Consortium Méditerranée 2030 : quelle vision?
Je commencerai par une présentation des travaux du « Consortium Méditerranée 2030 », tâche à laquelle j’ai été mandaté par le consortium que je présenterai et dont l’ITES, que je dirige est membre et dont beaucoup d’autres membres sont présents parmi nous.
Par la suite je demanderai aux membres du panel d’intervenir pour enrichir le débat et donner leur point de vue et apporter leur contribution quant à la question de savoir si la Méditerranée existe en tant que région à part entière dépassant la dimension géographique et quelles sont les raisons des visions fragmentées qui se développent autour de cette région géographique ? et quelles pourraient être les évolutions possibles et/ou souhaitables pour la région c.à.d. pour l’ensemble de ses populations ? et comment faire émerger une région à part entière au regard des autres grandes régions du monde ? et en quoi l’exercice de prospective partagée pourrait contribuer à construire une vision commune de la méditerranée partagée par tous les riverains ?
La démarche prospective
La prospective est une approche des systèmes et des organisations permettant la clarification des avenirs possibles en faisant le point sur les défis et les opportunités que rencontre un système donné et les voies d’y faire face ou de les mettre à profit.

▸ Données recueillies
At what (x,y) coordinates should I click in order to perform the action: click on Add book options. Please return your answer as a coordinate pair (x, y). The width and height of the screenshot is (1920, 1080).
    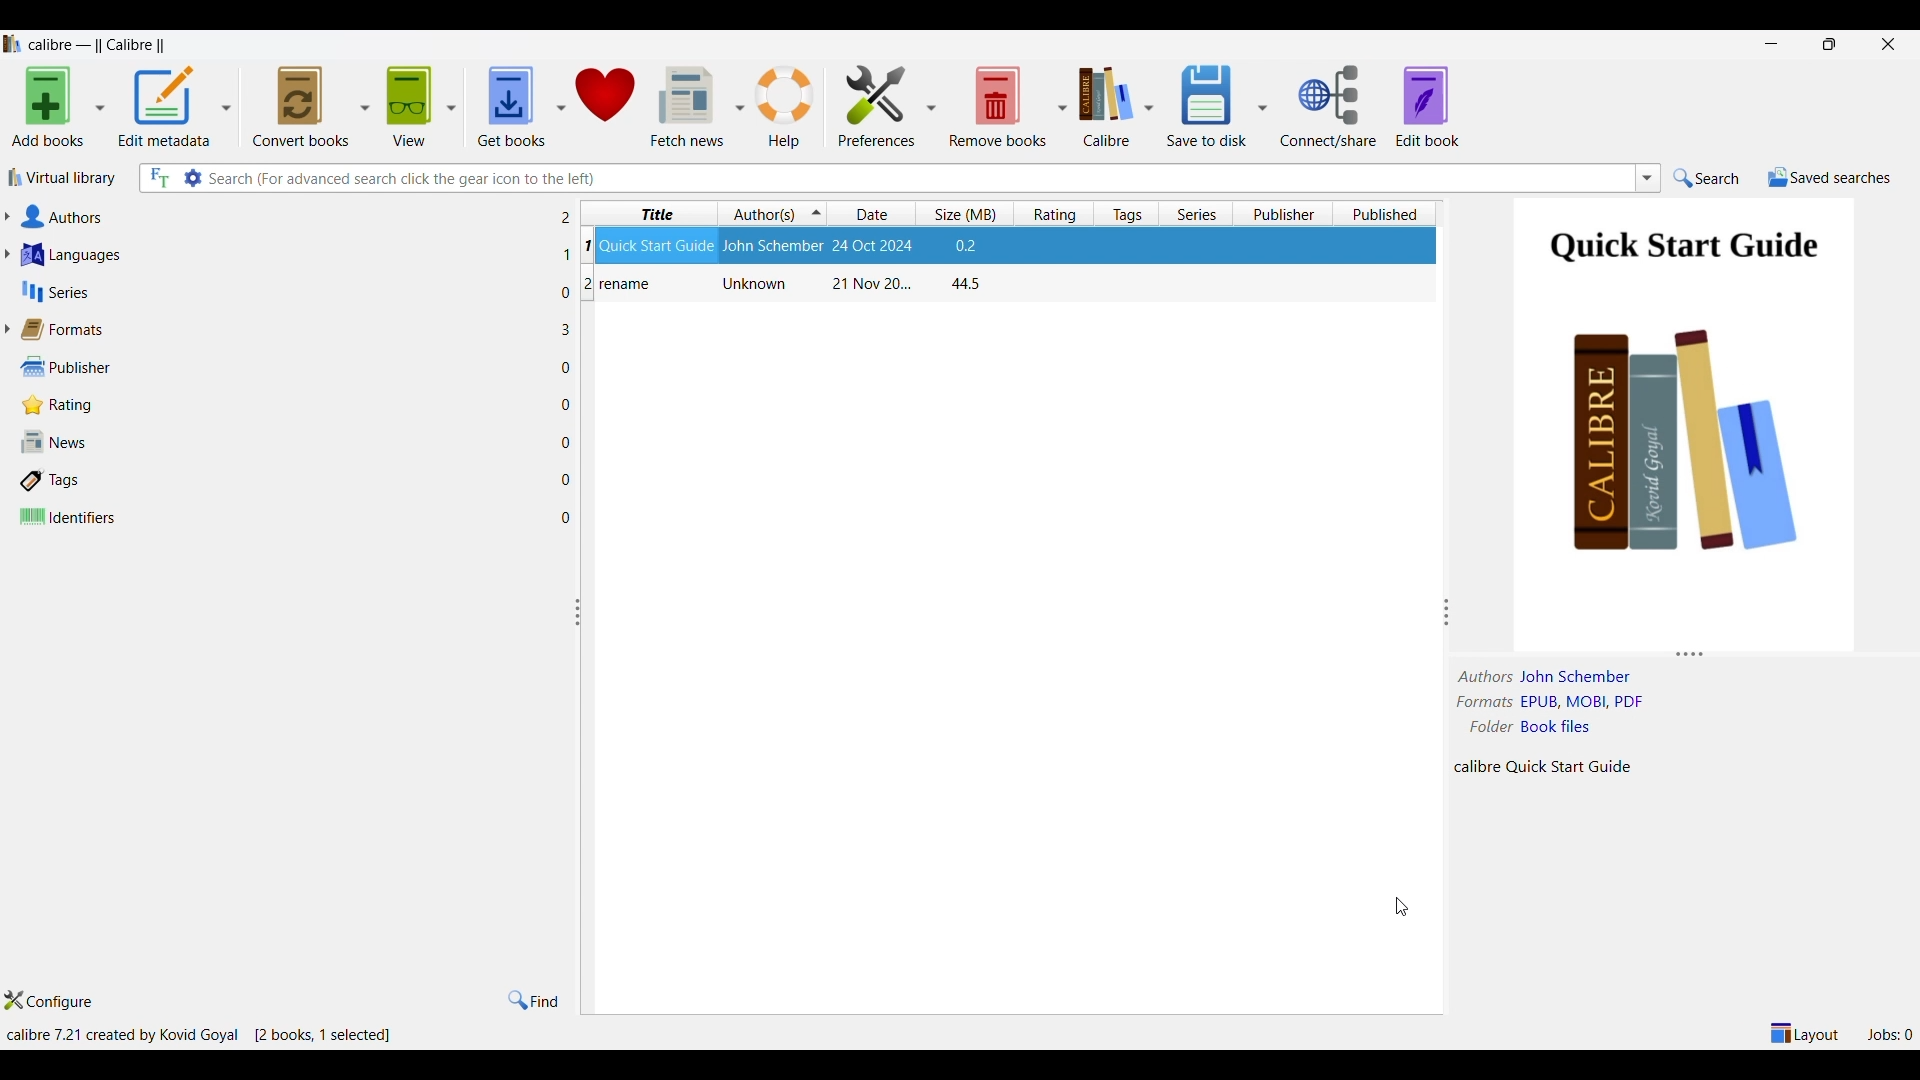
    Looking at the image, I should click on (99, 108).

▸ Travail à faire
Mettez à jour le texte sur le Consortium Méditerranée 2030 à partir de « Je commencerai par » jusqu’à « présents parmi nous. » inclus, en substituant « chargé » à « mandaté ».

▸ Résultat de l’exercice
Je commencerai par une présentation des travaux du « Consortium Méditerranée 2030 », tâche à laquelle j’ai été chargé par le consortium que je présenterai et dont l’ITES, que je dirige est membre et dont beaucoup d’autres membres sont présents parmi nous.